Eight studies reported the data of relationship between PTEN genetic mutation and the prognosis of patients with glioma.^{12,14,23–26,42,44} The aggregated results showed that glioma patients with PTEN genetic mutation had a significantly shorter OS than those without PTEN genetic mutation (HR =2.23, 95% CI: 1.35, 3.67; P=0.002) (Figure 2). The test for heterogeneity was significant (P=0.000, I²=86.5%). Subsequently, we conducted subgroup analysis to explore potential sources of heterogeneity. The results showed that the association between PTEN genetic mutation and poor prognostic of glioma was only observed among American patients (HR =2.19, 95% CI: 1.23, 3.89; P=0.008), but not among Chinese patients (HR =1.44, 95% CI: 0.29, 7.26; P=0.657).

Figure 2 Forest plot showing the relationship between PTEN mutations and prognosis in patients with glioma. Note: Weights are from random-effects analysis. Abbreviations: CI, confidence interval; HR, hazard ratio; PTEN, phosphatase and tensin homolog.

Since the number of studies conducted in Malaysia, Italy, and Canada was only one, the subgroup analysis based on these regions was not performed. The Begg and Egger tests revealed that no evidence of publication bias existed (for Begg’s test, Z=0.60, P=0.548; for Egger’s test, t=0.90, P=0.411).

Prognostic factors for the OS of glioma patients

Four studies reported the data on prognostic factors for the OS of gliomapatients.^12,14,25,43 The pooled results indicated that histopathological grade (HR =1.42, 95% CI: 0.07, 28.41; P=0.818), age (HR =0.94, 95% CI: 0.43, 2.04; P=0.877), and sex (HR =1.28, 95% CI: 0.55, 2.98; P=0.564) were not significant prognostic factors for the survival of patients with gliomas (Figure 3).

Figure 3 Forest plot showing the prognostic factors for the overall survival of glioma patients. Note: Weights are from random-effects analysis. Abbreviations: CI, confidence interval; HR, hazard ratio.

Discussion

The major aim of this meta-analysis was to investigate the relationship between PTEN mutations and prognosis in patients with glioma. This meta-analysis suggests that PTEN mutations are strongly associated with a shorter survival in patients with glioma. However, this relationship is only observed in American patients, but not in Chinese. Moreover, several factors, including histopathological grade, age, and sex, were not identified as prognostic factors for the survival of patients with gliomas.

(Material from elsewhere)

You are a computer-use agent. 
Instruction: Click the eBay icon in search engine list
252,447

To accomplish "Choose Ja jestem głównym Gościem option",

The present study indicated that survival time of gliomas patients who had PTEN mutations was significantly shorter than these without PTEN mutations, which suggest that there is a strong correlation between PTEN status and patients’ prognosis. According to these included studies, it is still controversial whether PTEN mutations are correlated to poor prognosis. Several studies have addressed whether PTEN mutations could be regarded as a potential candidate in predicting clinical outcome of glioma. These studies reported different types of glioma, four of which were glioblastoma^14,24,26,44 and one was anaplastic oligodendroglioma.⁴² Their results showed that PTEN mutation was associated with poor prognosis of anaplastic oligodendroglioma patients.⁴² Whereas, for glioblastoma patients, the four studies reported inconsistent results. Two studies^12,24 found this strong correlation while the remaining two^14,44 did not. Sasaki et al⁴² investigated 47 patients with anaplastic gliomas (seven treated with chemotherapy) and seven of them were detected with PTEN gene mutations. The median survival time for patients with or without PTEN mutations was 14.8 and 123.4 months, respectively, which indicated that PTEN mutations was associated with shorter survival in gliomas patients, even in chemosensitive cases.⁴² This demonstrated that PTEN mutations may be considered as one of the key prognostic factors for patients suffering from anaplastic oligodendrogliomas, and might be correlated to an aggressive tumor phenotype regardless of chemosensitivity.⁴² In another study conducted by Smith et al,¹² 174 patients with newly diagnosed gliomas were enrolled, of whom 63 were anaplastic astrocytoma and 111 were glioblastoma multiforme. PTEN gene alterations were detected in eleven out of 63 patients with anaplastic astrocytoma, and 37 out of 111 patients with glioblastoma multiforme. The median survival time of anaplastic astrocytoma patients with or without PTEN gene alteration was 4.4 and 34.4 months, respectively, whereas in glioblastoma patients with or without PTEN gene alteration, the median survival time was 11.7 and 11.2 months, respectively. This suggested that PTEN gene mutations may be regarded as a powerful prognostic factor for decreased survival time in patients with anaplastic astrocytoma.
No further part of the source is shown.